RCT Comparing 2 Radiotherapy HypoFractionation Schedules In Breast Cancer Patients (Breastcancer)

September 15, 2020 updated by: Momen Elsayed Hassan, MSc., National Cancer Institute, Egypt

Randomized Clinical Trial Comparing Two Adjuvant Radiotherapy Hypo Fractionation Schedules In The Treatment of Post Mastectomy Breast Cancer Patients

This is a prospective randomized Phase III trial to assess efficiency of two post mastectomy hypofractionation schedules (40 Gy /15 fx / 3 weeks, 5 days per week VS 28.5 Gy delivered in 5 once-weekly fractions of 5.7 Gy each week) as adjuvant radiotherapy in female patients with breast cancer after mastectomy.

Study Overview

Detailed Description

166 patients of breast cancer patients after mastectomy ( 83 patients in each arm ) will be randomize into 2 hypofractionation arms : Arm A: 40 Gy /15 fx / 3 weeks, 5 days per week . Arm B: 28.5 Gy delivered in 5 once-weekly fractions of 5.7 Gy each week.

Simulation:

Patient will be simulated on CT simulator using breast wedge with angle. Serials will be taken every 2 mm from upper neck down to mid abdomen.

Contouring:

CTVcw, CTVRNI will be contoured through RTOG guidelines . PTV is added as 0.5 cm all around CTV. Lungs, Heart, brachial plexus, spinal cord, esophageus and thyroid will be contoured as OAR. (www.rtog.org/CoreLab/ContouringAtlases/BreastCancerAtlas.aspx).

D)Dose Constraints:

Arm A:

PTV EVAL ( CW) : V90 % ≥ 90 %. - V105 % ≤ 5% - V107%≤ 3 %. Ipsilateral lung: V20 less than 20-25% - V 8 less than 35%- Contra lateral lung: V4 less 10 %. Heart: V16 less than 5% (Lt sided).
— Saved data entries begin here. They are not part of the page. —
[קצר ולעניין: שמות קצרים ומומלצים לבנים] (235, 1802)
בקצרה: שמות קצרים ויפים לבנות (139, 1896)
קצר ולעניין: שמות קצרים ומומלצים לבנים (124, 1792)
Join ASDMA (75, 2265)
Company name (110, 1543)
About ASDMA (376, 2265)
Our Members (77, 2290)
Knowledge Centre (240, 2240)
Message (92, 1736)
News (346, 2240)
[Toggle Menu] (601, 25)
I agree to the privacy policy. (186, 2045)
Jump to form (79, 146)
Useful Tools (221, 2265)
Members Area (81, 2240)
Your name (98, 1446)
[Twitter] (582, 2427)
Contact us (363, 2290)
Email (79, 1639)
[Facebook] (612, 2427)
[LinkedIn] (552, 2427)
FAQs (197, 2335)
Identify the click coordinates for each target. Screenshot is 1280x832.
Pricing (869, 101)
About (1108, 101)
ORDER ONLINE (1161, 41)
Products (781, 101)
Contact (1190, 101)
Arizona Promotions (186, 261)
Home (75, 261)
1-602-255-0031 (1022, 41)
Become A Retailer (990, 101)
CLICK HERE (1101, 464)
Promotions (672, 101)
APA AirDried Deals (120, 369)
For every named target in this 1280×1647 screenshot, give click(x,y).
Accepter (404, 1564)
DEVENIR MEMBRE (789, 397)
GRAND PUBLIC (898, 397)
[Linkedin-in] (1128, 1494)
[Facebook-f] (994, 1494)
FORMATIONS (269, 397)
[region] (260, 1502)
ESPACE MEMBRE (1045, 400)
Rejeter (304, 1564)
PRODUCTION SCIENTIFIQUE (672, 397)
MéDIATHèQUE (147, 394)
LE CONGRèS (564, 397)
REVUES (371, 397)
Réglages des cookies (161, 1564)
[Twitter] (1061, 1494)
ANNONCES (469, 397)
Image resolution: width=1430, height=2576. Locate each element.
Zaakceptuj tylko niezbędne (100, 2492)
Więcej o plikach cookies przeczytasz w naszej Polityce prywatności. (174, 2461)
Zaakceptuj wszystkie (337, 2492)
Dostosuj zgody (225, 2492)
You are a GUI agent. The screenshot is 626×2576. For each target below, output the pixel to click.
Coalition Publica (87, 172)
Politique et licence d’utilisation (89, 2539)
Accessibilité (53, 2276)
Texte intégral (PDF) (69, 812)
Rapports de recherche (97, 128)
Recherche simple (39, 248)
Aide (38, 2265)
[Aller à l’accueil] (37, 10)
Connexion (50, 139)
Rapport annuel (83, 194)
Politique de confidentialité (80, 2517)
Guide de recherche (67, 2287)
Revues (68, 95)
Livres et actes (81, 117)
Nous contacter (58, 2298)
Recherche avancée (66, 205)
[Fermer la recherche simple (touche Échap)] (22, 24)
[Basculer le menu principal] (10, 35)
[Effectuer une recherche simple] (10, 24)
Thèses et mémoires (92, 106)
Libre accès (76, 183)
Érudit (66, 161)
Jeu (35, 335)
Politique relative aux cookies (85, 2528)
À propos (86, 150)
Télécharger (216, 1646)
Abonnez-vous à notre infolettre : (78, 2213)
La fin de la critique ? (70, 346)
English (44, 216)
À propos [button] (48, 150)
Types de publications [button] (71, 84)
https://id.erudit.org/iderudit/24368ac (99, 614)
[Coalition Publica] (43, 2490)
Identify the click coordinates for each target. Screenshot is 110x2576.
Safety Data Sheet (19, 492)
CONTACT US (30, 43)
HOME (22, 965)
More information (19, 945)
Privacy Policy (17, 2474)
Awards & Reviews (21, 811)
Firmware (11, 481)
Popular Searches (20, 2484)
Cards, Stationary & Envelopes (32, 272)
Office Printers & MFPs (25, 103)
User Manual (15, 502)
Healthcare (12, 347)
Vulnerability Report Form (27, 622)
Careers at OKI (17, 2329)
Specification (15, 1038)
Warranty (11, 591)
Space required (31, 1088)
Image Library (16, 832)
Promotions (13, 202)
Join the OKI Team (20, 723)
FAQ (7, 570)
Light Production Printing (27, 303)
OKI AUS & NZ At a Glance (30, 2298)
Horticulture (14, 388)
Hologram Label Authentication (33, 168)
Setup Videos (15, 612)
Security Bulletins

V20 less than 5% (Lt sided). V16 is 0%.(Rt sided) V20 is 0% (Rt sided). Mean heart dose ≤ 320-400 cGy. Contra lateral breast : D max≤ 240 cGy. V 144 cGy less than 5 %. SCV : V90 % ≥ 90 %. Thyroid : Mean dose less than 35 Gy - V30 less than 50 %.

Arm B:

PTV EVAL ( CW) : V90 %≥ 90 %. - V105 %≤ 5% - V107%≤ 2 %.

Ipsilateral lung: V30%less than 15 -20% - V15% less than 30-35% - V5 % less than 50-55%.

Contra lateral lung : V5 % less than 5%. Heart :V25 % less than 5 % - V5 % less than 30 - 35 %. Contra lateral breast: V3 % less than 5 %. SCV : V90 % ≥ 90 %.

Follow up:

A)Weekly follow up will be done during sessions then regular clinical exam every 3 months to assess :

  1. Acute and late toxicity regarding pain, pulmonary toxicity, dysphagia, skin toxicity and lymphedema.Assessment will be done according to RTOG and CTCv.5.
  2. Any local (chest wall) recurrence, regional (nodal) recurrence.

B)Annual Mammogram. C)Any another investigation (once indicated)

Study Type

Interventional

Enrollment (Anticipated)

166

Phase

  • Not Applicable

Contacts and Locations

This section provides the contact details for those conducting the study, and information on where this study is being conducted.

Study Contact

Study Contact Backup

Study Locations

    • Fom Elkhalig
      • Cairo, Fom Elkhalig, Egypt, 11796
        • Recruiting
        • NCIEGYPT
        • Contact:

Participation Criteria

Researchers look for people who fit a certain description, called eligibility criteria. Some examples of these criteria are a person's general health condition or prior treatments.

Eligibility Criteria

Ages Eligible for Study

18 years to 75 years (Adult, Older Adult)

Accepts Healthy Volunteers

No

Genders Eligible for Study

Female

Description

Inclusion Criteria:

  • Invasive carcinoma of the breast.
  • Complete microscopic excision of primary tumour and axillary dissection or SLNB .
  • Females with locally advanced breast cancer ( T3/T4 or N + or both ) who are candidate for neoadjvant chemotherapy regardless pathological stage after mastectomy.
  • Patients with pathological stage (T3/ T4, +/- N+) or ( N+, any T) after upfront mastectomy.
  • Able to comply with follow up.
  • Written informed consent

Exclusion Criteria:

  • Patients do not match with inclusion criteria.
  • Collagen vascular disease, specifically systemic lupus, or scleroderma.
  • Pregnancy or lactation at the time of radiotherapy.

Study Plan

This section provides details of the study plan, including how the study is designed and what the study is measuring.

How is the study designed?

Design Details

  • Primary Purpose: Other
  • Allocation: Randomized
  • Interventional Model: Parallel Assignment
  • Masking: Double

Arms and Interventions

Participant Group / Arm
Intervention / Treatment
Other: Arm A
40 Gy /15 fx / 3 weeks, 5 days per week, is a dose prescribed (after randomization ) for Breast Cancer patients indicated for adjuvant RTH after mastectomy
Two Radiotherapy HypoFractionation Schedules will be applied, after randomization, for female breast cancer patients after mastectomy.
Experimental: Arm B
28.5 Gy delivered in 5 once-weekly fractions of 5.7 Gy is a dose prescribed (after randomization )for Breast Cancer patients indicated for adjuvant RTH after mastectomy
Two Radiotherapy HypoFractionation Schedules will be applied, after randomization, for female breast cancer patients after mastectomy.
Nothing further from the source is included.